Les “cendres anonymes” de son père

En mai 2014, Dominique Meyer reçoit une lettre à son domicile. Son nom figure bien sur l’enveloppe, mais la missive, à l’intérieur, est adressée aux deux secrétaires perpétuels de l’Académie de l’époque (dont elle n’est pas) : il s’agit des volontés de Dautray évoquant les “cendres anonymes” de son père à Auschwitz, et demandant à l’Institut de ne pas communiquer sa mort pendant au moins un an. “La déportation de son père et son extermination à Auschwitz ont hanté sa vie et ses nuits, nous confie aujourd’hui Dominique Meyer. Par moments, on sentait qu’il était extrêmement perturbé. Il m’a souvent confié qu’il ne dormait pas. Il faisait trop de cauchemars.” On dit parfois que les équations sont un refuge de l’âme. Un endroit où le calme de la logique règne ; où le monde se met en conformité. Y avait-il, chez Dautray, le besoin d’échapper aux cauchemars par la paix de la science ?

Le berger-physicien est mort le 20 août 2023, chez lui, sur l’île Saint-Louis. Ni fleurs, ni couronne. Encore moins de kaddish. Un enterrement court, sans presque personne, selon sa volonté. Les silences d’une vie nouée. Restent deux fidélités, qui hantent le destin fou de Robert Dautray. D’abord, ces quelques phrases tirées de ses mémoires : “La France n’est pas seulement pour moi une idée ou un pays, elle est un idéal, un idéal concret.

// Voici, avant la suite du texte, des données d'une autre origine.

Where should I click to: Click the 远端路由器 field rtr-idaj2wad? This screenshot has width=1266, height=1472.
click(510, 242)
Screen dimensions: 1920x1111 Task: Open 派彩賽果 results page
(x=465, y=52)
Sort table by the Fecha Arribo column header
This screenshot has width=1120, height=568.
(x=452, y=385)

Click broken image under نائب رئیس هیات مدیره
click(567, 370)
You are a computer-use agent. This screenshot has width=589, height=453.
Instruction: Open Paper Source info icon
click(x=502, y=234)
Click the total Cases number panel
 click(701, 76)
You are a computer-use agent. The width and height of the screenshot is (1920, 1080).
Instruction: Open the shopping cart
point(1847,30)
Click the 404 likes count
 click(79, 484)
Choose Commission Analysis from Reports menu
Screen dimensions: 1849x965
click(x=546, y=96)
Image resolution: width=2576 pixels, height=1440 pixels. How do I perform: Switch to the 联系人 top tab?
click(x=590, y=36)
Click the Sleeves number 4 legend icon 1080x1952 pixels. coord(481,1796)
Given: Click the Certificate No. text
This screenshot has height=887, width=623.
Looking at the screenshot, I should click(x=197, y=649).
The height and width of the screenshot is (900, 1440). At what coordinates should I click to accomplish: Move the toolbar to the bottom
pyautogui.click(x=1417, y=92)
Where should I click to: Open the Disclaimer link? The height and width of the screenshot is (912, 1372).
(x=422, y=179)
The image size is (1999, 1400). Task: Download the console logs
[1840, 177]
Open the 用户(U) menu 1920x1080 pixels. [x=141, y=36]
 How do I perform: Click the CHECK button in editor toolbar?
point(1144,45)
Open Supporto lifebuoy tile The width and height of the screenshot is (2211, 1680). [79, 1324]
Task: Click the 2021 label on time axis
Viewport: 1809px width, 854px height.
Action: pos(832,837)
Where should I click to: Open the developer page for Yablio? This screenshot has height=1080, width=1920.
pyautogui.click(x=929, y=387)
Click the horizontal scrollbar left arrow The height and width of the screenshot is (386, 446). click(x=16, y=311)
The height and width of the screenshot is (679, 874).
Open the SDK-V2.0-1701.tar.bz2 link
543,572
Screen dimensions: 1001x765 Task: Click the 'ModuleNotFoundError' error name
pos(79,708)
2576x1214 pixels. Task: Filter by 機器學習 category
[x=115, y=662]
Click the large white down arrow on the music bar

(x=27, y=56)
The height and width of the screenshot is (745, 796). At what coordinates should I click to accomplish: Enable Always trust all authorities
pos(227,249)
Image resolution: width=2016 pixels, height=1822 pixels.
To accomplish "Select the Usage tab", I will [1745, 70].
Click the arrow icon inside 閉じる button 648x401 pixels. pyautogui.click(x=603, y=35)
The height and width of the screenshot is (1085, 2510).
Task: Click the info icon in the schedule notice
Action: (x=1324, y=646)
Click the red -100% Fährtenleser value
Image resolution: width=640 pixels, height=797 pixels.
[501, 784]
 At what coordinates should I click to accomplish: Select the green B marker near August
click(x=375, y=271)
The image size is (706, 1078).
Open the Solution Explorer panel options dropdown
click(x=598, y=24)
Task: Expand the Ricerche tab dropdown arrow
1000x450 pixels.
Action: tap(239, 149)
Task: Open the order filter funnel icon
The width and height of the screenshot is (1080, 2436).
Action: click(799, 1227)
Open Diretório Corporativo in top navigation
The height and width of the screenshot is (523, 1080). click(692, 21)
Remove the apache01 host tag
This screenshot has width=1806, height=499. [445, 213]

Toute ma vie, je l’ai chérie ; toute ma vie, je l’ai cherchée ; toute ma vie, je l’ai servie. […] C’est pour me rendre digne d’être son fils que je lui ai consacré tout mon temps et toutes mes forces.”

A cette fidélité française – celle d’un petit juif caché, sauvé par les gens ordinaires d’un pays qu’il ne cessera par la suite de servir – s’ajoute une autre fidélité, plus secrète, et plus tragique : la mémoire de son père Mordochaï, dit Max, dit ce fou de Max, déporté à Auschwitz depuis Drancy par le convoi numéro 26, et massacré dans le camp de la mort. Un père dont Dautray a abandonné le nom, mais qu’il a consacré sa vie à honorer. Et sa mort, à rejoindre.

(1) Ainsi étaient nommées (en yiddish) les bourgades d’Europe centrale peuplées essentiellement de juifs.

(2) Toutes les citations de Dautray sont tirées de ses Mémoires, Ed. Odile Jacob, 2007.

(3) Le Mal français, Alain Peyrefitte, 1976.